The California Saga submerges us again in those pianos, then continues with “The Beaks of Eagles” which opens with… wait. Mike Love reading poetry!? What!? I was under the impression that he didn’t mess with that sort of mumbo-jumbo. Well, here we are. This track alternates between soft, short grooves with historic-sounding anecdotes (“spilled on the hill, a wagonload of bodies lay scattered / shipwrecked at sea, limestone ore is all that mattered”) and, yes, readings from Robinson Jeffers’ poem “The Beaks of Eagles” over mystical woodwind and those creepy arpeggios. Love takes two of these segments, the first and third. It’s worth wondering why he scuppered “Cabin Essence” over its poetic lyrics while seemingly helming this effort, but the answer probably isn’t that complicated. This text is much more like prose, as in it makes sense (sorry Van Dyke), and includes cosmic glorification of the American wilderness as it describes meteorites “plowing” Ventana Creek. In other words, you could say that the beauty in this poem is evident; the language is vivid, the topic engaging. Pairing it with music creates a psychedelic Americana separate from Smile, the kind of thing you might imagine Jack Nicholson’s character in Easy Rider hearing stream into his ears his first time getting high. It’s a sound more lived-in than groundbreaking, more personal than complex, more concerned with humanity’s place in nature than the vibrations one human picks up from another.
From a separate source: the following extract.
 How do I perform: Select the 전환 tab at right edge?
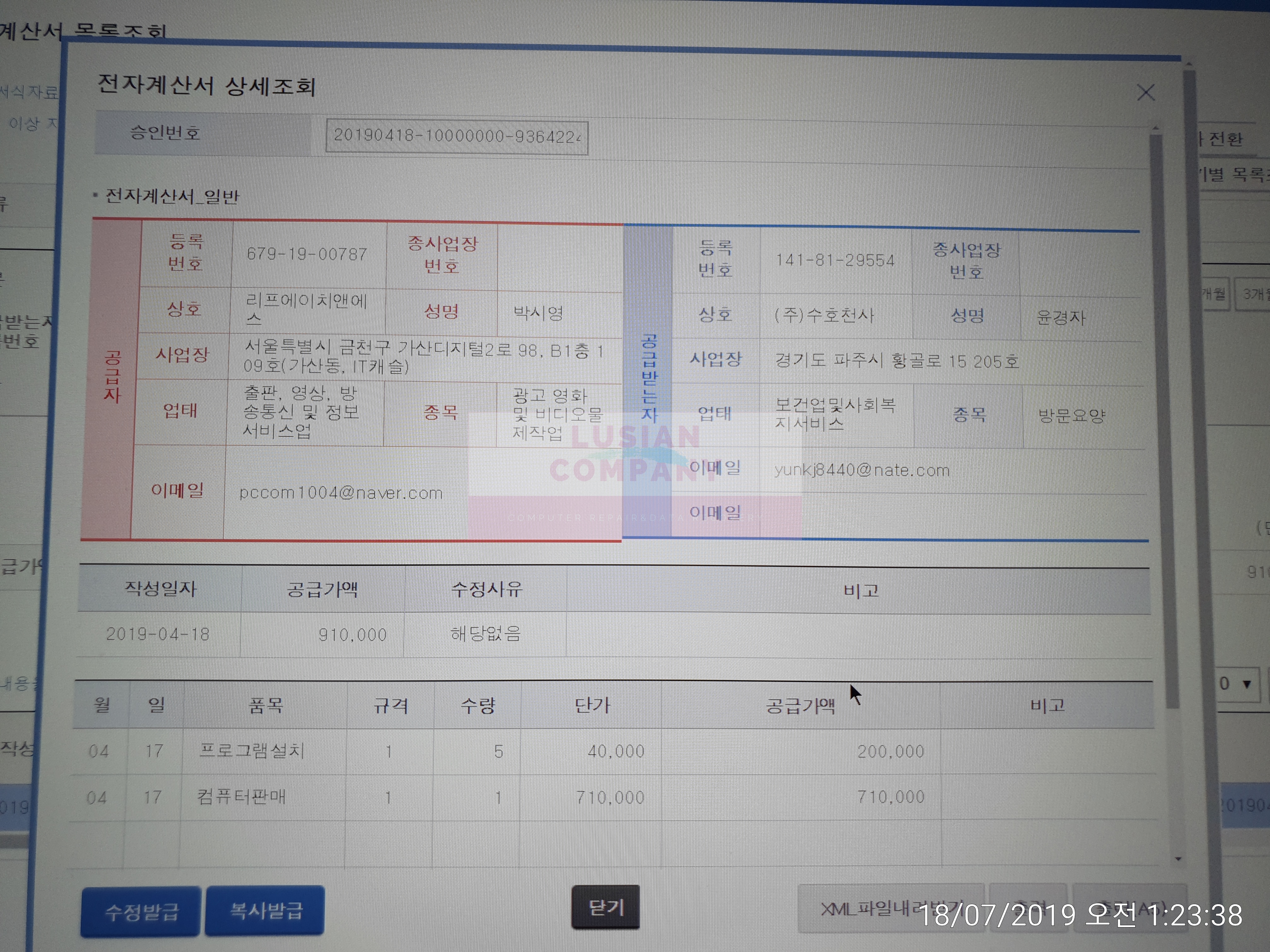coord(1226,139)
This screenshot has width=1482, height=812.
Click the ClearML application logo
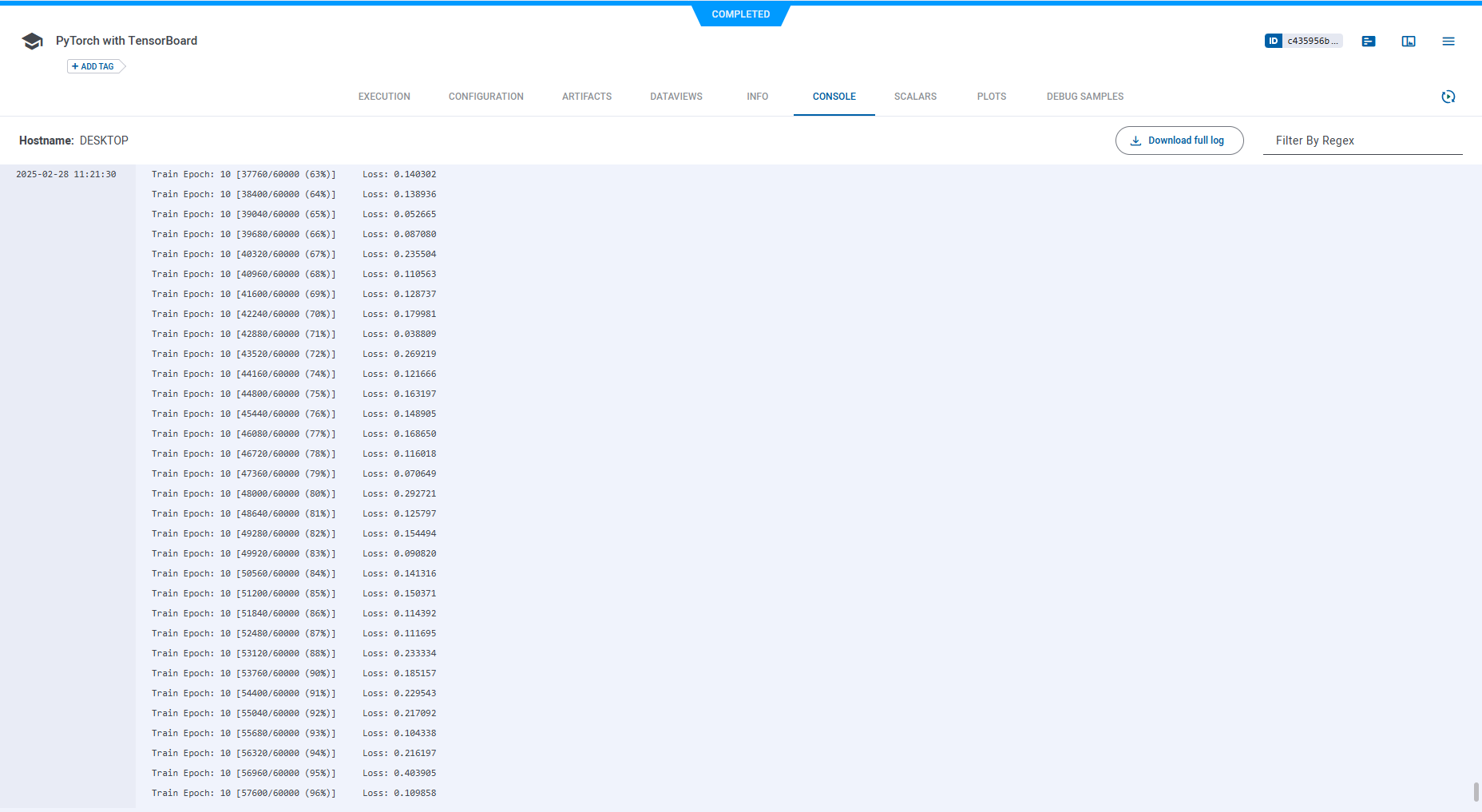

The Saga ends with, simply, “California”, which makes this thematic change very stark as stylistically it reads as a sequel to the very interpersonally-concerned “California Girls”. Here, Mike Love revives his iconic, nasally self, though instead of listing the attributes of girls across the country, he quizzes us on a few of California’s natural wonders: have you been south of Monterey? North of Morro Bay? Down Salinas way? Each of these places is presented as half of a couplet completed with a rhythmically succinct but joyous line about the things that make these places special. As Love references John Steinbeck and how he wrote not just about the places he traveled, but also about writing about those places, we get a new image of the Beach Boys as a collective that contributes to the California Myth by connecting with, and reviving, its literary and concrete history. Mike Love was a creative voice behind this genuine artistic development, and I give him a lot of credit for that. He, Mr. “Don’t fuck with the formula”, understood more than anyone the way the Beach Boys had become one with American pop culture, with Americana itself, and at least in this case used that understanding to create music that beautifully celebrated all three. This strange art does much to place the Beach Boys firmly on the positive side of culture, far from Vietnam and closer to cowboys and moon landings.